The Atlantic Forest
The Atlantic Forest (also referred to as Mata Atlântica) is one of the earth's most endangered and biologically richest ecological systems. Originally, the Atlantic Forest covered eastern Paraguay, northeastern Argentina and the area along the Atlantic coast from south to northeastern Brazil. Of the almost 2 million km², which it once covered, today, it is only approximately 7 % of its original size because of massive clearing. The forest is now sparse and mainly consists of scattered forest islands. These forests form important ecological niches for birds, mammals, reptiles, butterflies and plants. Approximately 8,500 of these animal and plant species are endemic, i.e. they are native to the ecological conditions of the Atlantic Forest and only exist in this region. Extinction threatens many of the animal and plant species. The Atlantic Forest is considered to be one of the earth’s 25 most important "Hotspots".
The Eco-Region of the Reserve
The Atlantic Forest can be divided into several eco-regions, according to geomorphic characteristics and climate conditions of the respective areas. The largest of these regions are the forests of southwestern Brazil, northeastern Argentina and east Paraguay, which cover the river basins of the Paraná and Paraíba rivers and are known as the Upper Paraná Atlantic Forest.

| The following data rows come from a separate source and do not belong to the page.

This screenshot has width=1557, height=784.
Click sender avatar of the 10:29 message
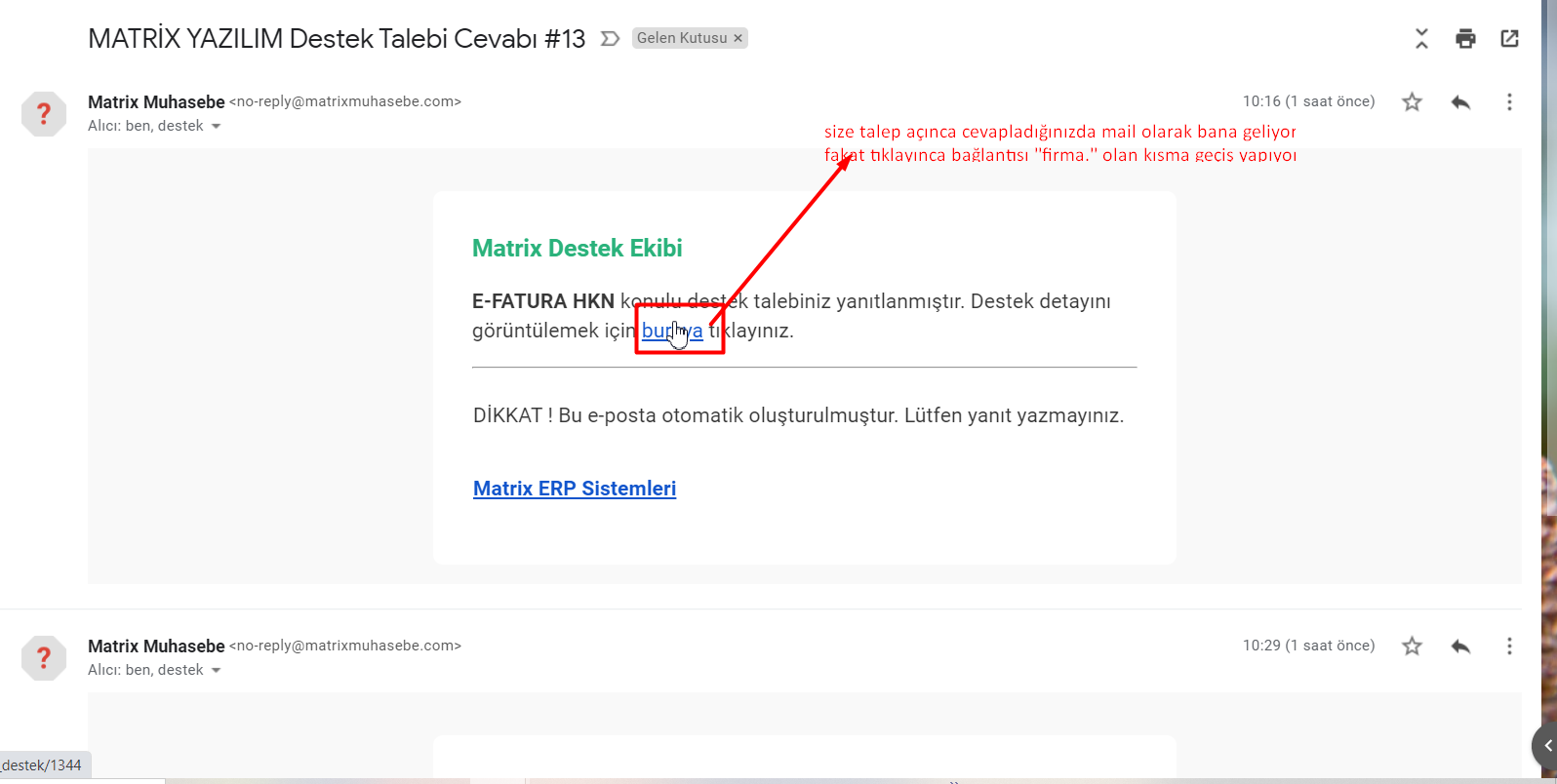tap(44, 658)
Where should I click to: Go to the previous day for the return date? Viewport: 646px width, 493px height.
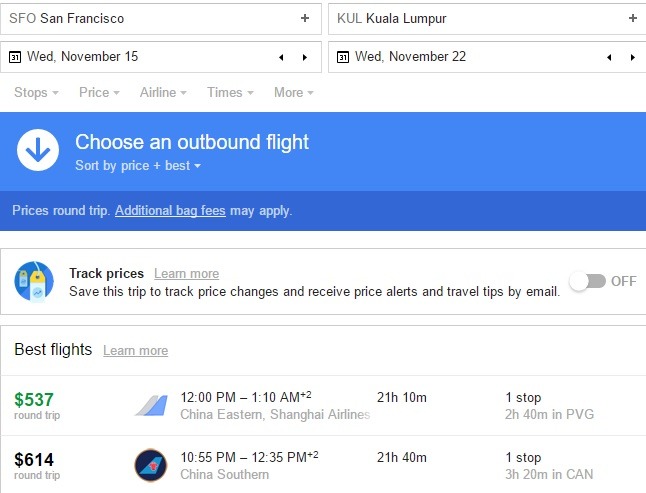609,57
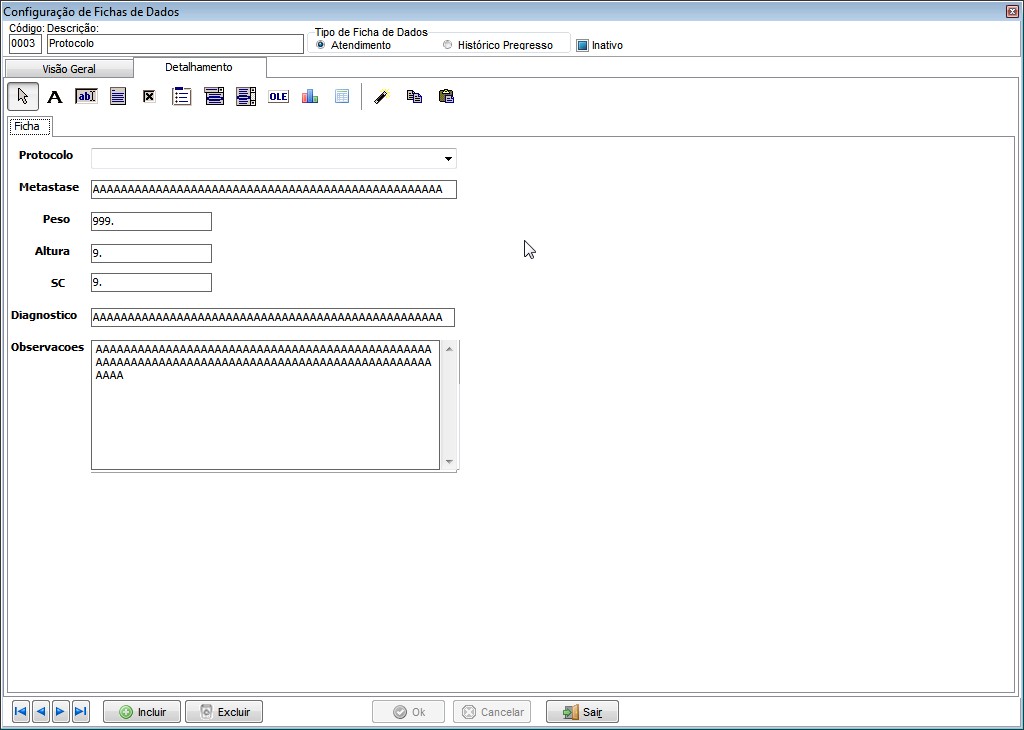Click the paste clipboard icon
This screenshot has height=730, width=1024.
446,96
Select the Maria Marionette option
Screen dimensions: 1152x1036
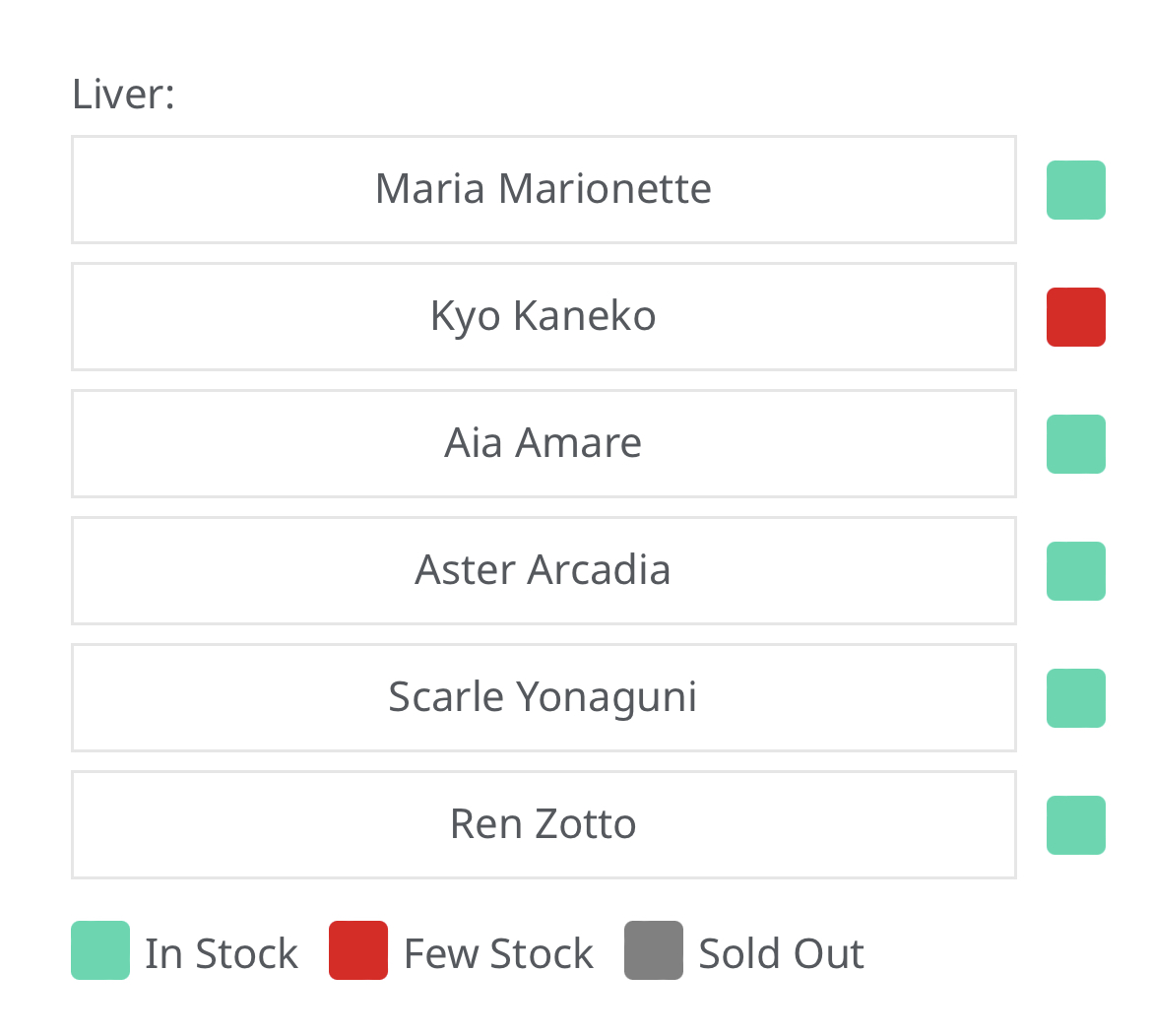coord(544,189)
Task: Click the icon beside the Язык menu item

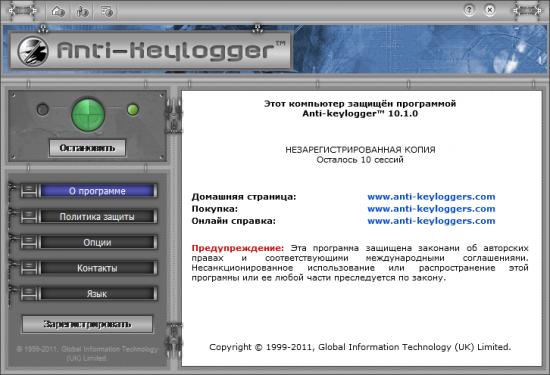Action: pyautogui.click(x=29, y=294)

According to WWF, the Upper Paraná Atlantic Forest is one of the 200 most important biological regions on earth, with its rich plant and animal life. The largest and most impressive mammals of South America are native to this virgin forest: jaguar, puma, ocelot, tapir and capybara, to mention just a few. In addition, 300 bird species are native to this region as well as many more animal species. The rich flora, the many tree species, ferns and rare orchids characterize this valuable eco-system.
The Nature Reserve
The San Rafael Nature Reserve is located in the Departements Itapúa and Caazapá in "Cordillera San Rafael", a mountain range in southeastern Paraguay, with elevations of up to 500 m. The reserve covers an area of 73,000 hectares (730 km²). It is the largest contiguous native Upper Paraná Atlantic Forest in Paraguay.
San Rafael is habitat for numerous exceptional animal and plant species. It is also home to the communities of the Mbya-Indians, the indigenous inhabitants of Paraguay. Some Mbya-Indian communities are still living unchanged according to their traditions. In 1992 the region was officially declared a sanctuary by the government, however the financial funds were lacking, to purchase the land from private proprietors to create a national park. As such, some owners, in spite of the official ban, are still interested in the forestry use of their lands.
The Threat to San Rafael
The existence of San Rafael is mainly put at risk due to logging, poaching and clearing to gain farmland and grasslands. Slashing-and-burning outside the area of San Rafael often burn out of control and spread to the sanctuary. Improper farming, in which the soil is depleted in a short period to the point that farming is no longer profitable, increases the pressure on forests in general. San Rafael is one the last major woodlands in the area, and as such particularly at risk of being endangered.